Somewhere along the line a case conversion algorithm must have failed to get the details right. Here are the finishers with more than one non-ASCII character in their names:
- 3275, TORBJöRN SKJöLDERFORS, 49, M, 3:22:46
- 4141, GöRAN HäRSTEDT, 43, M, 3:27:40
- 4510, JüRG MüLLER, 49, M, 3:29:15
- 6763, ØYVIND SCHAGE FøRDE, 35, M, 3:39:16
- 8832, ØYSTEIN ØKLAND, 55, M, 3:47:19
- 11402, THOMAS KRäHENBüHL, 31, M, 3:55:22
- 13582, LáSZLó SZABó, 50, M, 4:00:55
- 18186, ØYVIND BøRRESEN, 52, M, 4:16:31
- 23727, FERNANDO SEBASTIáN LóPEZ, 34, M, 4:34:50
- 28315, KOLBRúN BRYNJA EGILSDóTTIR, 46, F, 4:52:29
- 33457, JAN KRISTIAN RøDSTøL, 37, M, 5:25:12
Note 2. I’ve already pointed out Python 3.0’s extended unpacking syntax. Here’s another example:
>>> car, *cdr = items
Note 3. You may well have spotted the truncating integer division used in the divide and conquer algorithm:
>>> i = nx // 2
Without the double slash, i
would become a floating point number, and using it as slice index would raise a TypeError
. The //
floor division operator is available in Python 2.6 and earlier and I recommend using it for all C-style truncating integer divisions. Here’s the full history.

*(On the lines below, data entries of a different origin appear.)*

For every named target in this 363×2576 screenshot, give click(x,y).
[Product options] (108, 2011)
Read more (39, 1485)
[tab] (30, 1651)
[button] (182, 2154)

Note 4. To order and compare runners by age for the preliminary sort()
and the subsequent lcs()
calls, I added __lt__
and __eq__
methods to the AgingRunner
class. In Python 2.6 the __cmp__
method could have been used instead of these rich comparison methods, but this is no longer supported in 3.0. A recipe by Raymond Hettinger demonstrates a class decorator which automatically creates all the rich comparisons methods from any subset of them (e.g. __gt__
, __ge__
, __le__
can all be sensibly derived from __lt__
).
1. Note that the original version of lcs()
works for any pair of sequences with equality comparable elements. The newly adapted version will only work for strings and byte arrays. This isn’t really a problem, since we’re just using it to run a quick code experiment.